How do I show that one function isn't growing slower or equal than the other I had a lecture on BigO notation, and I received a problem set to solve, but unfortunately we always get harder examples to solve that those presented(those which are presented are always some basic cases) during the lecture.
Here is the actual question: check if:   $2^n = O(n^2) $
For sure it's false because $2^n$ grows much faster than $n^2$, but I have no idea how to show that.
 A: Show that
$$\lim_{n\rightarrow\infty} Cn^2/2^n=0$$
for any $C$. Can be done with L'Hopital's rule in a straightforward fashion.
A: Hints:
First, recall the gist and definition of big $O$ notation given by your syllabus. The gist is that we write $f(n)=O(g(n))$ if, as $n$ increases, $g$ grows faster than, or as fast as, $f$. It should be fairly clear which of $2^n$ and $n^2$ grows faster. The typical full definition is that for two real-valued functions of real variables $f$ and $g$, if all sufficiently large arguments $n>n_0$ have $|f(n)|$ equal to or bounded above by $Mg(n)$ for some positive real constant $M$, then we write that $f(n)=O(g(n))$.
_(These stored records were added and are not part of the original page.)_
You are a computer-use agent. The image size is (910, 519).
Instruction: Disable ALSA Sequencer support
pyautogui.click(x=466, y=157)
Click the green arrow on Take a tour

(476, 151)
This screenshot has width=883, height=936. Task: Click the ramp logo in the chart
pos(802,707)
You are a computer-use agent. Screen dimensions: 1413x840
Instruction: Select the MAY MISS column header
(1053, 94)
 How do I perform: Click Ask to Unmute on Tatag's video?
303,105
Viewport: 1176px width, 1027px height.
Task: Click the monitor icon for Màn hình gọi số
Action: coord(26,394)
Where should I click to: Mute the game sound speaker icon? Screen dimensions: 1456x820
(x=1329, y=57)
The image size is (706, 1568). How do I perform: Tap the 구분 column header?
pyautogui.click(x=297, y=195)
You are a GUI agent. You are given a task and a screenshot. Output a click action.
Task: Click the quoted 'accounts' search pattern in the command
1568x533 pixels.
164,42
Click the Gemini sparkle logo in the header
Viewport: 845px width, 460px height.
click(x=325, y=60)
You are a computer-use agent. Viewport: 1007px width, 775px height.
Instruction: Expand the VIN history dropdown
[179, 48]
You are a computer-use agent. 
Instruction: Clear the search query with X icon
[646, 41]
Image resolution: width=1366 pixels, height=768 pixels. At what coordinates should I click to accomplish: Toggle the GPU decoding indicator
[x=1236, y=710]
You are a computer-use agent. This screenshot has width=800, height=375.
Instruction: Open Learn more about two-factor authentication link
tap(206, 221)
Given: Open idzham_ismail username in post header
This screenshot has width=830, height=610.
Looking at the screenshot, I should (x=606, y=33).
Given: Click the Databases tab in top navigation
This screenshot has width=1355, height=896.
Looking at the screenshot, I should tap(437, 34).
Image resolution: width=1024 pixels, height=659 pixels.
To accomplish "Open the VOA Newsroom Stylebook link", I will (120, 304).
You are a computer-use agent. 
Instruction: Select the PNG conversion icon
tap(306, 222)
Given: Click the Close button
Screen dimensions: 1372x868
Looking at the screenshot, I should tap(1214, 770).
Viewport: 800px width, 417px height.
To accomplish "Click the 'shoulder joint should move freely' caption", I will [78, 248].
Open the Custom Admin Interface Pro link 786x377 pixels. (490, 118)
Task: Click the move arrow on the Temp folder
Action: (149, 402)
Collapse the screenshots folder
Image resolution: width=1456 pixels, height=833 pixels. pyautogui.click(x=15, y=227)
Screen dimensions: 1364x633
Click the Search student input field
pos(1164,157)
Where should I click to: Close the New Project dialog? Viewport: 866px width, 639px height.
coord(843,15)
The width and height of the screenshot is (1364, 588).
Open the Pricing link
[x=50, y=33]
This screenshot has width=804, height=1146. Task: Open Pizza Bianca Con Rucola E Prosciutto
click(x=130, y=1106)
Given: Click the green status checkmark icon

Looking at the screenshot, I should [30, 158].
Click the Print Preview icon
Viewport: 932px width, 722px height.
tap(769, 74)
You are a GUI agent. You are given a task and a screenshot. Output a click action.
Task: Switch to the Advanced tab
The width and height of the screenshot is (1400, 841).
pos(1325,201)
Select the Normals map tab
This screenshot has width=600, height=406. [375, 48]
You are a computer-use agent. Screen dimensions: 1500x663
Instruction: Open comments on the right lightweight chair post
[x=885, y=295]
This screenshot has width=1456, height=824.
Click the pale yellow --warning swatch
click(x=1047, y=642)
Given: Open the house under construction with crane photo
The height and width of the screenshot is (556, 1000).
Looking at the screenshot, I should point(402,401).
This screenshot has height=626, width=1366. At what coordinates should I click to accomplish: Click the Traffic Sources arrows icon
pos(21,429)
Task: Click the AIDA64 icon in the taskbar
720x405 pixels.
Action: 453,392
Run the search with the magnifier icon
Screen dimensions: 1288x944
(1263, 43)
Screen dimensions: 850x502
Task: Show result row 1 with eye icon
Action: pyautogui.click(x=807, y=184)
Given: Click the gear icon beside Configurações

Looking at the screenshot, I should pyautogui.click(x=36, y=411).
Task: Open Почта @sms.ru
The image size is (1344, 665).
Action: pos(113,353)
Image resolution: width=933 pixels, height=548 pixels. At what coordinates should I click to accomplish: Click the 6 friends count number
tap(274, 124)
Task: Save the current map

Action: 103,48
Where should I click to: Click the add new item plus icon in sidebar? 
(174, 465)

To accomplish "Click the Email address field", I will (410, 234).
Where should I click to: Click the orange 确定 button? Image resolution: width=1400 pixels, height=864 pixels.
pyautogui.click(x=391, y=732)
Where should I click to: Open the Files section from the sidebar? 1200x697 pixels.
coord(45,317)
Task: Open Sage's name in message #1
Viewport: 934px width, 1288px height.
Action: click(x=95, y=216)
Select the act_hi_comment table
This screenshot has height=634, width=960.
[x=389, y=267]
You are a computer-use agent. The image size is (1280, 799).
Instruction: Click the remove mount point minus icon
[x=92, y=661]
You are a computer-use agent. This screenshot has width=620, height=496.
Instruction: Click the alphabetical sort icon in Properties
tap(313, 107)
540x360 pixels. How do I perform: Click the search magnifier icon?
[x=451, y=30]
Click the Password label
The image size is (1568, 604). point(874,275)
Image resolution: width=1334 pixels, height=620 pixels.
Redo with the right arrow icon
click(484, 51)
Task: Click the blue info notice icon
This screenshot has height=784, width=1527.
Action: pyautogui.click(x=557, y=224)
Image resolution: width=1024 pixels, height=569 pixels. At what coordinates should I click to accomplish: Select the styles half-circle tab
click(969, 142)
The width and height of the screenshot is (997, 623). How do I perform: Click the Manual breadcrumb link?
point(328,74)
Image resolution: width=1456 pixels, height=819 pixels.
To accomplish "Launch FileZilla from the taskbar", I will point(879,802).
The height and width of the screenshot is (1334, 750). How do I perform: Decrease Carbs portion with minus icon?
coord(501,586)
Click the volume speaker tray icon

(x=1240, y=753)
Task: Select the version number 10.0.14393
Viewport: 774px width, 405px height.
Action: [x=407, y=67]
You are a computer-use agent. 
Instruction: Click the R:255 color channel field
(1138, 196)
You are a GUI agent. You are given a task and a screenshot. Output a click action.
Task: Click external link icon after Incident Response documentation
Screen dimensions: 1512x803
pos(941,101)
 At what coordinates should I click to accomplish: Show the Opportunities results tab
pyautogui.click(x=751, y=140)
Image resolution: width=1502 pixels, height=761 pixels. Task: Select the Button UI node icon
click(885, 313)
So, in this case, we are asking whether it is possible to construct the bound $2^n\le Mn^2$ for all $n>n_0$ and some $M>0$.
Then, manipulate the inequality $2^n\le Mn^2$ with the aim of deriving a contradiction. One way to do this might be as $\displaystyle \frac{Mn^{2}}{2^{n}}-1\ge0$ and then expanding $2^n$ in order to compare it with polynomials.